**TASK BRIEF:** Please repeat, without alteration, the line containing "This screenshot has width=987, height=795." and every line that follows it to the end of the entries below, and only those lines.

**DATASET RECORDS:**
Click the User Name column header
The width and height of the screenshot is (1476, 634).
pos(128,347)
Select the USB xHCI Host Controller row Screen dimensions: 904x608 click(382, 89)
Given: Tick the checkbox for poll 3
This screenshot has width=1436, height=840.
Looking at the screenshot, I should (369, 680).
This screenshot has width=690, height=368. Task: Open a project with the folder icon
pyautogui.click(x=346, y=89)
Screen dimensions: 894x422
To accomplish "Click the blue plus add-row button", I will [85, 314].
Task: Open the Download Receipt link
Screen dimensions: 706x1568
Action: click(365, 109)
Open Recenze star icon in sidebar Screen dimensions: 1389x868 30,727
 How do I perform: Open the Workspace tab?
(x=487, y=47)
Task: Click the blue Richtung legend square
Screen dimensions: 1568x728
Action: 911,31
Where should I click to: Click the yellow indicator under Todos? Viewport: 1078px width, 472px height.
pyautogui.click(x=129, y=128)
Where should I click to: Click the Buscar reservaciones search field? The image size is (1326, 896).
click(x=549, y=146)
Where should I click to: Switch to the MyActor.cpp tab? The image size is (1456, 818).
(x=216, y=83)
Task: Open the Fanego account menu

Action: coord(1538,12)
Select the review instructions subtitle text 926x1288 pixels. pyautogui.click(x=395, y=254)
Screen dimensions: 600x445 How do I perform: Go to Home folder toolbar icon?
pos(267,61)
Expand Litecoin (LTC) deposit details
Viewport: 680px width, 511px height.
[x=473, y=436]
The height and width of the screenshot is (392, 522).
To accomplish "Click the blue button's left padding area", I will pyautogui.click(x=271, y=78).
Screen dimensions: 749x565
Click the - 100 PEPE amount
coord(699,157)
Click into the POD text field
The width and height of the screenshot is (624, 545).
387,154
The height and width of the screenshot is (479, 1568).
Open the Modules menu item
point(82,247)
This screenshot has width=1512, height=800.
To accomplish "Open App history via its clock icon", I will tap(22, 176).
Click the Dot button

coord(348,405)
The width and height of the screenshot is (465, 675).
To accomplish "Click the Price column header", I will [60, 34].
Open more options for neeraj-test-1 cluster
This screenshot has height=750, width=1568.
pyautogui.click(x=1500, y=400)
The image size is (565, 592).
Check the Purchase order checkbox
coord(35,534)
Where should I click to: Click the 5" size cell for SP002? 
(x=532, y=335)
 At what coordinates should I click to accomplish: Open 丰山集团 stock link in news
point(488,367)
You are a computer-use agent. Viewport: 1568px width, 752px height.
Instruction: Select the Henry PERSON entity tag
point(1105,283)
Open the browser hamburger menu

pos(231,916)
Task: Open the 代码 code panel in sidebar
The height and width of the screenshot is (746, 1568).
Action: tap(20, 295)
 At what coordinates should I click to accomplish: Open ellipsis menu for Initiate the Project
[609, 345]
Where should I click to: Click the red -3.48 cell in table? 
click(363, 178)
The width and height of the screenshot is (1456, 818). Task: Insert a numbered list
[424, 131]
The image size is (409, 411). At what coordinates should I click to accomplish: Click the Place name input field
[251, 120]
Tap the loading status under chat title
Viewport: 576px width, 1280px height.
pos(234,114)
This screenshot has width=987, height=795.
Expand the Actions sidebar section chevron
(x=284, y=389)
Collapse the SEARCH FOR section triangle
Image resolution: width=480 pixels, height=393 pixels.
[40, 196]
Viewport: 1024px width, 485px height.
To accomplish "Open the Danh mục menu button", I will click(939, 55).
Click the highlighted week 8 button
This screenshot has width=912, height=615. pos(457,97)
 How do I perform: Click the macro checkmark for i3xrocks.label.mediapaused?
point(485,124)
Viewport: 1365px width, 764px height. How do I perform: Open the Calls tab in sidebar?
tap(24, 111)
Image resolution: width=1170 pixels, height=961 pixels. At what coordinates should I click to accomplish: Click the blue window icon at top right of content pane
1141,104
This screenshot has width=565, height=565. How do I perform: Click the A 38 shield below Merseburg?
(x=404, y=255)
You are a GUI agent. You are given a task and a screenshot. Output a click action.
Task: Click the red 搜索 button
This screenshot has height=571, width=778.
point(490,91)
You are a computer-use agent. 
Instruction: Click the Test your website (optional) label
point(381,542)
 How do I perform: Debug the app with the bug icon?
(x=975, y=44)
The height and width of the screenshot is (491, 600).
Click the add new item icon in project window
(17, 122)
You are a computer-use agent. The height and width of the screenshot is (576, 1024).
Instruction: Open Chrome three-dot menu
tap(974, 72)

**EXERCISE SOLUTION:**
This screenshot has width=987, height=795.
Expand the Actions sidebar section chevron
(x=284, y=389)
Collapse the SEARCH FOR section triangle
Image resolution: width=480 pixels, height=393 pixels.
[40, 196]
Viewport: 1024px width, 485px height.
To accomplish "Open the Danh mục menu button", I will click(939, 55).
Click the highlighted week 8 button
This screenshot has width=912, height=615. pos(457,97)
 How do I perform: Click the macro checkmark for i3xrocks.label.mediapaused?
point(485,124)
Viewport: 1365px width, 764px height. How do I perform: Open the Calls tab in sidebar?
tap(24, 111)
Image resolution: width=1170 pixels, height=961 pixels. At what coordinates should I click to accomplish: Click the blue window icon at top right of content pane
1141,104
This screenshot has width=565, height=565. How do I perform: Click the A 38 shield below Merseburg?
(x=404, y=255)
You are a GUI agent. You are given a task and a screenshot. Output a click action.
Task: Click the red 搜索 button
This screenshot has height=571, width=778.
point(490,91)
You are a computer-use agent. 
Instruction: Click the Test your website (optional) label
point(381,542)
 How do I perform: Debug the app with the bug icon?
(x=975, y=44)
The height and width of the screenshot is (491, 600).
Click the add new item icon in project window
(17, 122)
You are a computer-use agent. The height and width of the screenshot is (576, 1024).
Instruction: Open Chrome three-dot menu
tap(974, 72)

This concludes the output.